High-efficiency solution-processed triplet–triplet annihilation organic light-emitting diodes using oligocarbazole- and benzonitrile-modified polyaromatic blue fluorescent emitters

Abstract

Here, we report solution-processed non-doped triplet–triplet annihilation (TTA) organic light-emitting diodes (OLEDs). Three solution-processable blue emissive TTA molecules, namely CPhCN, CCsCN, and CAnCN, are designed and synthesized using polycyclic aromatic hydrocarbons of triphenylene (Ph), chrysene (Cs), and anthracene (An) as TTA emissive cores, asymmetrically substituted with oligocarbazole (C) and benzonitrile (CN), respectively. Experimental and theoretical investigations reveal that all molecules retain strong blue emissions with peaks at 460–470 nm, amorphous morphology with superior thermal stability, high-quality solution-cast thin films, decent hole mobility (1.19–4.74 × 10⁻⁷ cm² V⁻¹ s⁻¹), high-lying HOMO levels (−5.46 eV), and the lowest singlet (S₁)/triplet (T₁) excited states of 2T₁ > S₁ appropriate for the TTA process. They are successfully utilized as solution-processed non-doped emitters in simple structured TTA OLEDs. All solution-processed devices exhibit intense blue emissions (456–472 nm), low turn-on voltages (3.2–3.6 V), decent electroluminescence (EL) performances (EQE_max = 3.45–6.79% and CE_max= 3.55–6.50 cd A⁻¹), and TTA characteristics.

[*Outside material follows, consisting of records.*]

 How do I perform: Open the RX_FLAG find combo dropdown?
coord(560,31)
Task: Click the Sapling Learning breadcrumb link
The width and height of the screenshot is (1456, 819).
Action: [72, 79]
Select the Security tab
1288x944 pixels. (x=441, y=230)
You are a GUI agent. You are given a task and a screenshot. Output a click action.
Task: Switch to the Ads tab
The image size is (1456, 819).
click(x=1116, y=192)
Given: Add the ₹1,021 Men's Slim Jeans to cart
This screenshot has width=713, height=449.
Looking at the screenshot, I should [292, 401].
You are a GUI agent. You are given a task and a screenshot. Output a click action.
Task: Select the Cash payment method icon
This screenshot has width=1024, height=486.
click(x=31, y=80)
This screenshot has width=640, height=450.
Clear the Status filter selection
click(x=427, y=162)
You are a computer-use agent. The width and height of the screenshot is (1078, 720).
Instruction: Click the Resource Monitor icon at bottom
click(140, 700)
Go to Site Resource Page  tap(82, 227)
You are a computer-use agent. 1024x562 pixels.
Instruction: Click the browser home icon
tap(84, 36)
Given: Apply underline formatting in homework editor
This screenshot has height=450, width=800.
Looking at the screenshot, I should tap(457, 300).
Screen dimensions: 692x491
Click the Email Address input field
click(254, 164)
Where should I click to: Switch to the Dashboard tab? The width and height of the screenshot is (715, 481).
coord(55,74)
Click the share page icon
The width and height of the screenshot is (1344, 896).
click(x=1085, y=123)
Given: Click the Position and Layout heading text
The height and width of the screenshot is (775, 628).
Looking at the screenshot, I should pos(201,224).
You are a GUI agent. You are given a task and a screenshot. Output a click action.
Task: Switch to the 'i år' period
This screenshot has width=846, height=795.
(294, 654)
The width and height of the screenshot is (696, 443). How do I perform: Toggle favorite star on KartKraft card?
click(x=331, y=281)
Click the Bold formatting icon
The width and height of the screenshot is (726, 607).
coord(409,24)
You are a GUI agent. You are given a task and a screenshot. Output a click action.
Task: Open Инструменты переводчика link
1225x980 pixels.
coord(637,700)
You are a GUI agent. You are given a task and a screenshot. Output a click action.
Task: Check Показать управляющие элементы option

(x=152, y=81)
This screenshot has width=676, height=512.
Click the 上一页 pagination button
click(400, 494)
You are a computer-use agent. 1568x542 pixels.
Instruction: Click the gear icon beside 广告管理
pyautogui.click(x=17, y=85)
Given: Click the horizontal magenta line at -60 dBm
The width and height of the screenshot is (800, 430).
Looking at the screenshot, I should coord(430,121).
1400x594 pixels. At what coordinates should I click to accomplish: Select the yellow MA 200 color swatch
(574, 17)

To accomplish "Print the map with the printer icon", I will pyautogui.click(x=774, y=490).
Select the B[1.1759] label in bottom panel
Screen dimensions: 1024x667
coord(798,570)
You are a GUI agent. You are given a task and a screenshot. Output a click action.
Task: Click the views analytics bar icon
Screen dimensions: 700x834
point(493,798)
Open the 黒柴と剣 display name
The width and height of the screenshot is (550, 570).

Particularly, CCsCN-based TTA-solution processed OLEDs emit deep blue EL emission peaked at 456 nm with a high EQE_max of 6.79%. This work not only presents a new strategic design for the preparation of solution-processable TTA emitters, but also further ratifies that the TTA mechanism can also be effective in solution-processed OLEDs.